=== EXCERPTED PASSAGE ===

A key to workforce entry is the future of work, and STEM education is at the core. What unlocks workforce retention are things like living wages, childcare costs, and other financial factors that prevent women from being pushed out of their careers.

Employment, childcare, equitable pay. These are not women’s issues. These are national issues. The “shecession” is not just the demise of women’s advancement. It is a harbinger of our nation’s economic future.

The last time — and only time — our country provided adequate childcare to support parents in the workforce was during World War II. After millions of women went to work in factories, communities established thousands of childcare centers around the country to assist working mothers across socioeconomic lines. These centers were affordable and easily accessible, with round-the-clock operations that cost the equivalent of $9 per day.

Now consider the current cost of childcare. The Economic Policy Institute reports, as recently as October 2020, the average annual cost of infant care in Washington D.C. is $24,243. That is nearly ten times the equivalent cost of childcare during World War II. The minimum wage in D.C. is $15 an hour (the same figure that was rejected by Congress as too high for the national minimum wage). A worker making minimum wage in D.C. earns roughly $31,200 per year. That leaves less than $7,000 for all other expenses, including housing, food, healthcare, transportation, and any student loans — for the entire year.

To say childcare is prohibitively expensive is a gross understatement. A primary caregiver should not have to pay for the privilege of working.

The post-pandemic era will be the first time in history that our economy hinges on how we address women in the workforce. In January 2021, 275,000 women exited the workforce. A month earlier, women accounted for 100 percent of net jobs lost. One. Hundred. Percent. In a recent op-ed, Vice President Harris wrote that 2.5 million women have left the labor force during the pandemic, declaring the situation a national emergency. 

Harris is absolutely correct. As a country, when we have consecutive months where women leave the workforce in droves and the trend line is not abating, we have a serious problem. Make no mistake. It is not a problem just for women. It is a problem for us all.

We are living in a unique time marked by a once-in-a-century pandemic. Although the ferocity of the public health, social, and economic crises caught the world off guard, the consequences have been all too predictable.

Many of us operate in crisis-management mode, but full economic recovery requires that our actions not be just reactionary but also be strategic and visonary.

Starting today, you should brainstorm ways your organization can support women’s employment and entrepreneurship with a lens towards the future of work. It may be as small as making organizational changes or as wide-scale as establishing an area of sustained advocacy.

If our nation does not use every weapon at our disposal to get women back into the workforce, our economic recovery efforts will be doomed to fail before they begin. Our lost ground will stay lost.

It does not have to be. The United States could accelerate the economy for everyone, with GDP growth by 5–10 percent in the next few decades, if we increase the number of women who enter and remain in the workforce, according to “The Key to Unlocking U.S. GDP Growth: Women,” a report by S&P Global.

It’s not enough to say that putting women to work is good for business. It’s more accurate to say this: Without women, you’re out of business.

The United States had more than a half century to brace for the “shecession.” The hour is late. What are we waiting for? The road to recovery will be long and difficult. It’s time to take the first step to be bold and audacious about our national economic future.


Alejandra Y. Castillo is a Board Member of the National Council of Nonprofits and the immediate past CEO of YWCA USA.  She is a member of APCO International Advisor Council and is the author of the forthcoming book addressing the partnership between nonprofit boards and CEOs.

=== STORED DATA ===

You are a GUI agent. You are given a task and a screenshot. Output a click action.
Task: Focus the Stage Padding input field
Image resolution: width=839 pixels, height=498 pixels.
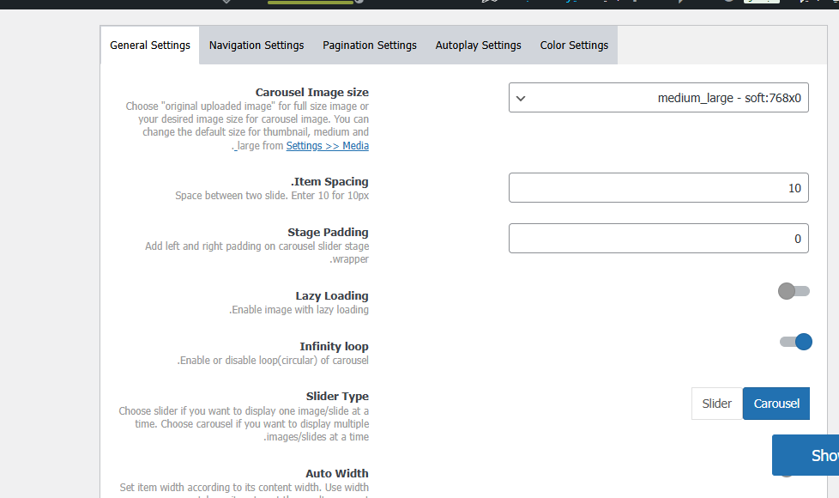pos(658,239)
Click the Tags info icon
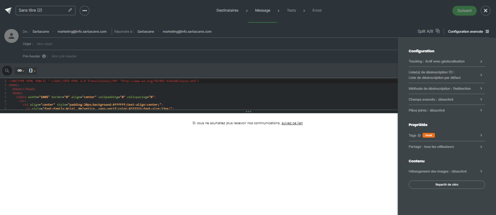The height and width of the screenshot is (215, 496). coord(419,135)

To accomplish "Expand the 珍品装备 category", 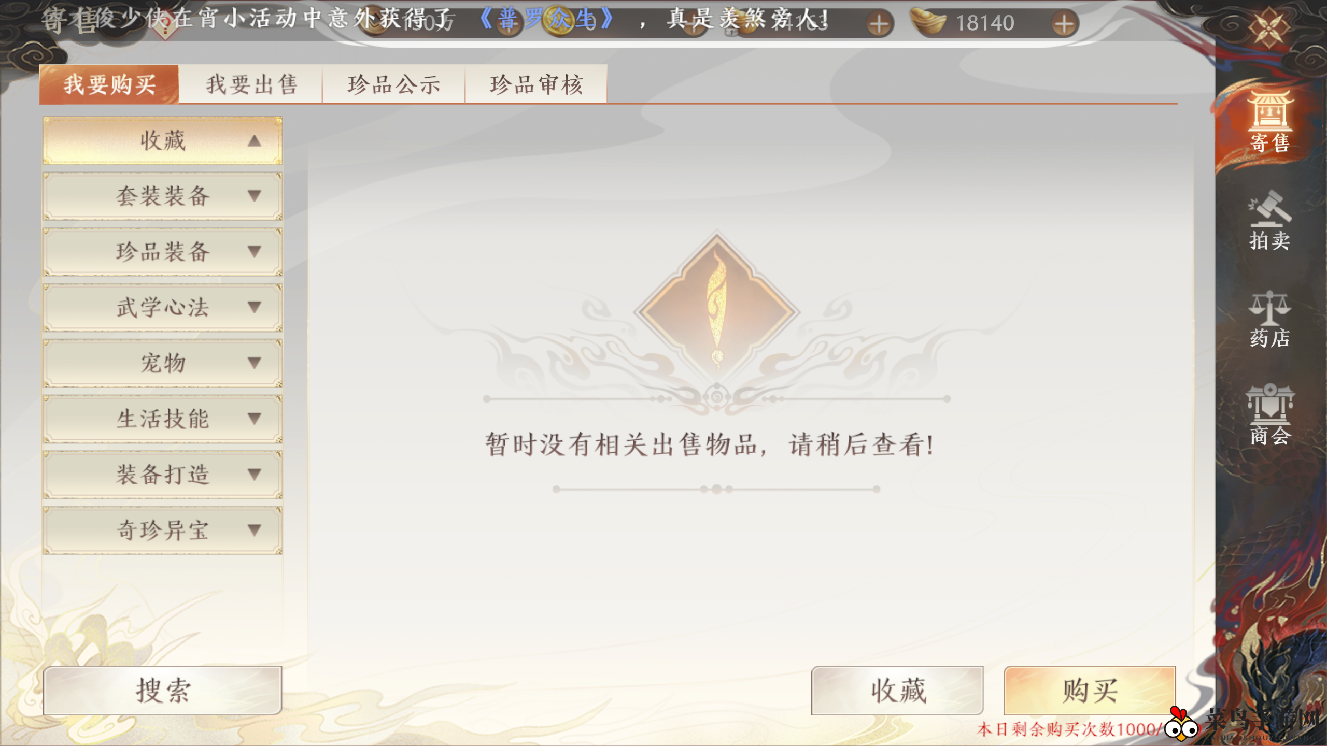I will pos(162,252).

===

» WORK TO COMPLETE:
For each statement about the piece on women leaving the workforce, say yes or no and quote the words that decide it.
1. The childcare centers set up during World War II cost the equivalent of $9 per day.
2. In January 2021, 2.5 million women left the workforce.
3. An S&P Global report links more women entering and staying in the workforce to GDP growth of 5–10 percent.

» RESULT OF THE TASK:
1. Yes: "cost the equivalent of $9 per day"
2. No: "In January 2021, 275,000 women exited the workforce."
3. Yes: "with GDP growth by 5–10 percent in the next few decades, if we increase the number of women who enter and remain in the workforce"